▸ **Dataset entries**:
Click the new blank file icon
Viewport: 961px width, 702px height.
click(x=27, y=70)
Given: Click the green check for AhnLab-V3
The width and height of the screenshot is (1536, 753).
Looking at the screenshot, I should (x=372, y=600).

...

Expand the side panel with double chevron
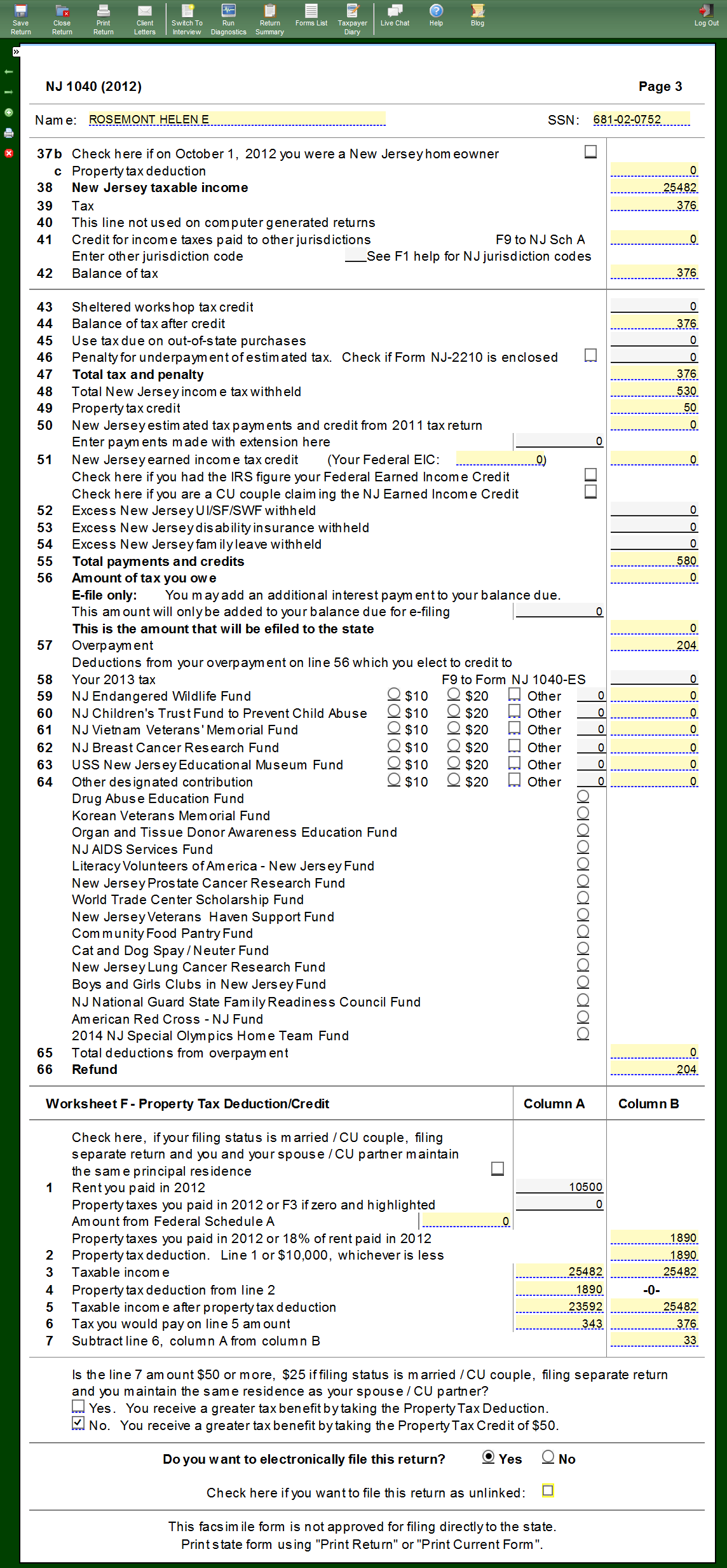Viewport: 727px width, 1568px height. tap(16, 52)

--

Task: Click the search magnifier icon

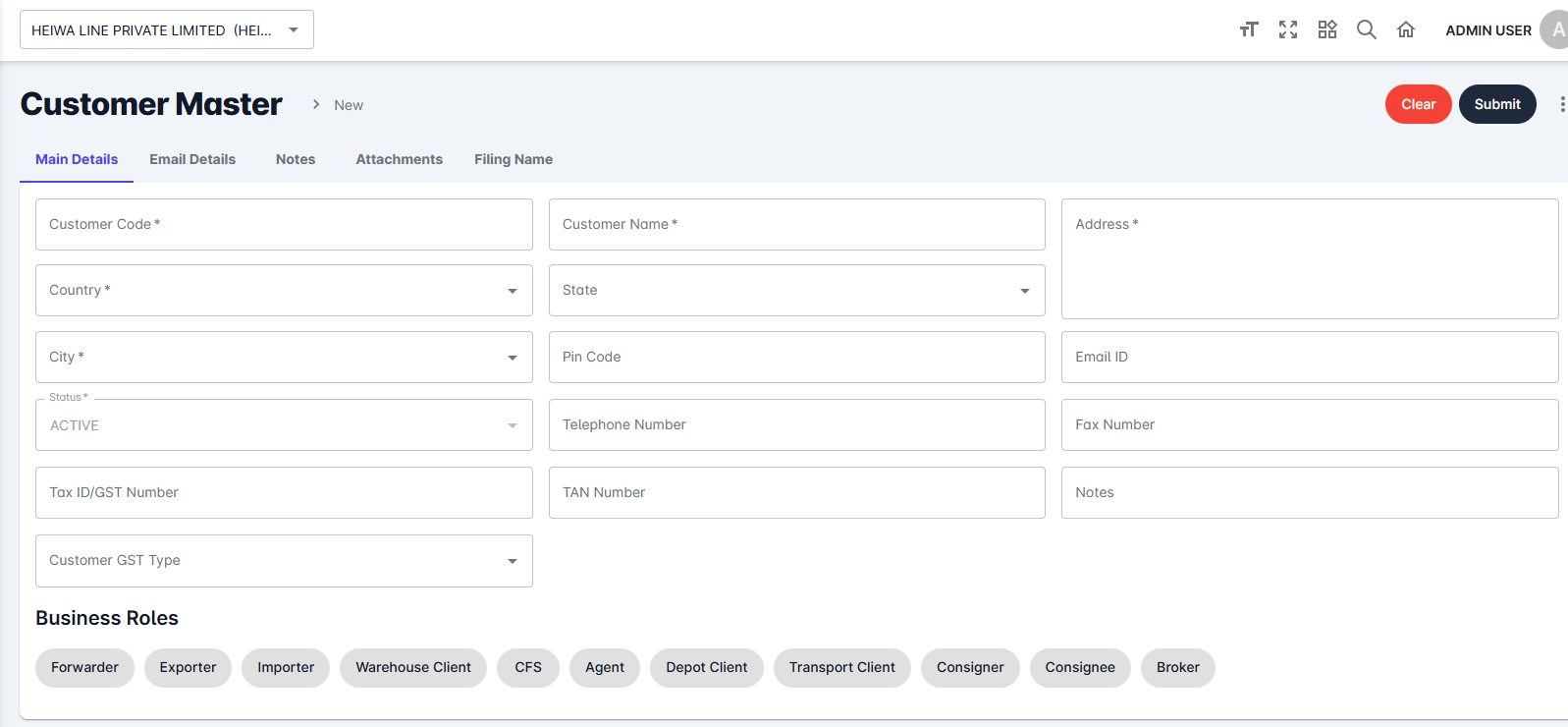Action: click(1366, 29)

▸ **Task statement**: Can you express the records in the stretch from the line containing "Click the new blank file icon" through the line containing "Looking at the" as a two-column CSV with the columns text and answer, one row per record? Put each value in a single quoted field and replace its line breaks with spaces.

▸ **Final result**:
text,answer
"Click the new blank file icon Viewport: 961px width, 702px height.","click(x=27, y=70)"
"Given: Click the green check for AhnLab-V3 The width and height of the screenshot is (1536, 753).","Looking at the screenshot, I should (x=372, y=600)."